- WORK ITEM
Would you repeat every line of the material exactly?

- DATA SUPPLIED
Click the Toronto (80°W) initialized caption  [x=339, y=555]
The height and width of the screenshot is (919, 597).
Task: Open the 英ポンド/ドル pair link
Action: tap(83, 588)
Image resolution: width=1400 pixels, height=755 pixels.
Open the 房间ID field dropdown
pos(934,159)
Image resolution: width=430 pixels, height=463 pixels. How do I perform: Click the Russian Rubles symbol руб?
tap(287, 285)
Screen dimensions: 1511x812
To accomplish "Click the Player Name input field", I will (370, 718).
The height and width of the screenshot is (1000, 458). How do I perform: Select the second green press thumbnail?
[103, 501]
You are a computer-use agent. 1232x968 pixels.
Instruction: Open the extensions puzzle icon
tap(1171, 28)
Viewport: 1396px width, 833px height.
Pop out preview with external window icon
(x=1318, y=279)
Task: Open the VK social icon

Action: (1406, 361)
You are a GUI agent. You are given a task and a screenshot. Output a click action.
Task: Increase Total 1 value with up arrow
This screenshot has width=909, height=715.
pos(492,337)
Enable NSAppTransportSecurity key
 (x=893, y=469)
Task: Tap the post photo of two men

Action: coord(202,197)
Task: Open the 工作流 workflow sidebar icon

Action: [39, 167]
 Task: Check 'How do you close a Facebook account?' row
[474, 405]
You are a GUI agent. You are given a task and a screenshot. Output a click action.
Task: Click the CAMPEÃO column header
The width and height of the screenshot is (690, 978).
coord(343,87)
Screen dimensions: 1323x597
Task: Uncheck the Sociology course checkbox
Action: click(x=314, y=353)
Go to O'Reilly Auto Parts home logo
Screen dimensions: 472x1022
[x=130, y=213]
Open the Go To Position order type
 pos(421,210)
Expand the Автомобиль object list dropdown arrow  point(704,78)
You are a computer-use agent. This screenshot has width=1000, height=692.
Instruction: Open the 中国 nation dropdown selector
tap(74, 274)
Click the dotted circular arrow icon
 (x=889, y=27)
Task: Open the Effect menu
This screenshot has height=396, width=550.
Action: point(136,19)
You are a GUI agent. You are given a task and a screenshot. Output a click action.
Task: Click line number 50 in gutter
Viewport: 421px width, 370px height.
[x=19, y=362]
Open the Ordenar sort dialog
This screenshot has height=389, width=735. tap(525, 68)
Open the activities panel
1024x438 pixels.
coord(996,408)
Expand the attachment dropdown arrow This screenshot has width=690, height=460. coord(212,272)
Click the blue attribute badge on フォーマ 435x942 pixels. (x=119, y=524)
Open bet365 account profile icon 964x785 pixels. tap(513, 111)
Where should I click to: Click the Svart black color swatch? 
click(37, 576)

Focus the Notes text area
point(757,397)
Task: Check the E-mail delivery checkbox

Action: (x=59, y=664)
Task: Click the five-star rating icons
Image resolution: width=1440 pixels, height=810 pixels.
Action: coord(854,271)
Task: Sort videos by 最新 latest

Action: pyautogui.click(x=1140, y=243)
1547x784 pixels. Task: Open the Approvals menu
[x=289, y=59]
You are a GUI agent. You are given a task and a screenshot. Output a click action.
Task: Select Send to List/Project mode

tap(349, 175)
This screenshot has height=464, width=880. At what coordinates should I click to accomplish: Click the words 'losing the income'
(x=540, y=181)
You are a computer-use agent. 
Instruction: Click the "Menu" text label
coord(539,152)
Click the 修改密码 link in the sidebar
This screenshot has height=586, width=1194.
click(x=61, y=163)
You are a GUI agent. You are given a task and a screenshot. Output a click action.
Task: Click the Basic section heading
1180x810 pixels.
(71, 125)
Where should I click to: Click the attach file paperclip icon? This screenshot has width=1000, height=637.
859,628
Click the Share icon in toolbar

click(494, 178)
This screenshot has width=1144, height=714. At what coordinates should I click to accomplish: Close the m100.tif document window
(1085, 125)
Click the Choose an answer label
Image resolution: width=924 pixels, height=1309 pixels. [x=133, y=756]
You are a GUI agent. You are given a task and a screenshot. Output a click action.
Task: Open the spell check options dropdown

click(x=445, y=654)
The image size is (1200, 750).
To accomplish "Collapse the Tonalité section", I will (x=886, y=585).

- WRITTEN ANSWER
Click the Toronto (80°W) initialized caption  [x=339, y=555]
The height and width of the screenshot is (919, 597).
Task: Open the 英ポンド/ドル pair link
Action: tap(83, 588)
Image resolution: width=1400 pixels, height=755 pixels.
Open the 房间ID field dropdown
pos(934,159)
Image resolution: width=430 pixels, height=463 pixels. How do I perform: Click the Russian Rubles symbol руб?
tap(287, 285)
Screen dimensions: 1511x812
To accomplish "Click the Player Name input field", I will (370, 718).
The height and width of the screenshot is (1000, 458). How do I perform: Select the second green press thumbnail?
[103, 501]
You are a computer-use agent. 1232x968 pixels.
Instruction: Open the extensions puzzle icon
tap(1171, 28)
Viewport: 1396px width, 833px height.
Pop out preview with external window icon
(x=1318, y=279)
Task: Open the VK social icon

Action: (1406, 361)
You are a GUI agent. You are given a task and a screenshot. Output a click action.
Task: Increase Total 1 value with up arrow
This screenshot has width=909, height=715.
pos(492,337)
Enable NSAppTransportSecurity key
 (x=893, y=469)
Task: Tap the post photo of two men

Action: coord(202,197)
Task: Open the 工作流 workflow sidebar icon

Action: [39, 167]
 Task: Check 'How do you close a Facebook account?' row
[474, 405]
You are a GUI agent. You are given a task and a screenshot. Output a click action.
Task: Click the CAMPEÃO column header
The width and height of the screenshot is (690, 978).
coord(343,87)
Screen dimensions: 1323x597
Task: Uncheck the Sociology course checkbox
Action: click(x=314, y=353)
Go to O'Reilly Auto Parts home logo
Screen dimensions: 472x1022
[x=130, y=213]
Open the Go To Position order type
 pos(421,210)
Expand the Автомобиль object list dropdown arrow  point(704,78)
You are a computer-use agent. This screenshot has width=1000, height=692.
Instruction: Open the 中国 nation dropdown selector
tap(74, 274)
Click the dotted circular arrow icon
 (x=889, y=27)
Task: Open the Effect menu
This screenshot has height=396, width=550.
Action: point(136,19)
You are a GUI agent. You are given a task and a screenshot. Output a click action.
Task: Click line number 50 in gutter
Viewport: 421px width, 370px height.
[x=19, y=362]
Open the Ordenar sort dialog
This screenshot has height=389, width=735. tap(525, 68)
Open the activities panel
1024x438 pixels.
coord(996,408)
Expand the attachment dropdown arrow This screenshot has width=690, height=460. coord(212,272)
Click the blue attribute badge on フォーマ 435x942 pixels. (x=119, y=524)
Open bet365 account profile icon 964x785 pixels. tap(513, 111)
Where should I click to: Click the Svart black color swatch? 
click(37, 576)

Focus the Notes text area
point(757,397)
Task: Check the E-mail delivery checkbox

Action: (x=59, y=664)
Task: Click the five-star rating icons
Image resolution: width=1440 pixels, height=810 pixels.
Action: coord(854,271)
Task: Sort videos by 最新 latest

Action: pyautogui.click(x=1140, y=243)
1547x784 pixels. Task: Open the Approvals menu
[x=289, y=59]
You are a GUI agent. You are given a task and a screenshot. Output a click action.
Task: Select Send to List/Project mode

tap(349, 175)
This screenshot has height=464, width=880. At what coordinates should I click to accomplish: Click the words 'losing the income'
(x=540, y=181)
You are a computer-use agent. 
Instruction: Click the "Menu" text label
coord(539,152)
Click the 修改密码 link in the sidebar
This screenshot has height=586, width=1194.
click(x=61, y=163)
You are a GUI agent. You are given a task and a screenshot. Output a click action.
Task: Click the Basic section heading
1180x810 pixels.
(71, 125)
Where should I click to: Click the attach file paperclip icon? This screenshot has width=1000, height=637.
859,628
Click the Share icon in toolbar

click(494, 178)
This screenshot has width=1144, height=714. At what coordinates should I click to accomplish: Close the m100.tif document window
(1085, 125)
Click the Choose an answer label
Image resolution: width=924 pixels, height=1309 pixels. [x=133, y=756]
You are a GUI agent. You are given a task and a screenshot. Output a click action.
Task: Open the spell check options dropdown

click(x=445, y=654)
The image size is (1200, 750).
To accomplish "Collapse the Tonalité section", I will (x=886, y=585).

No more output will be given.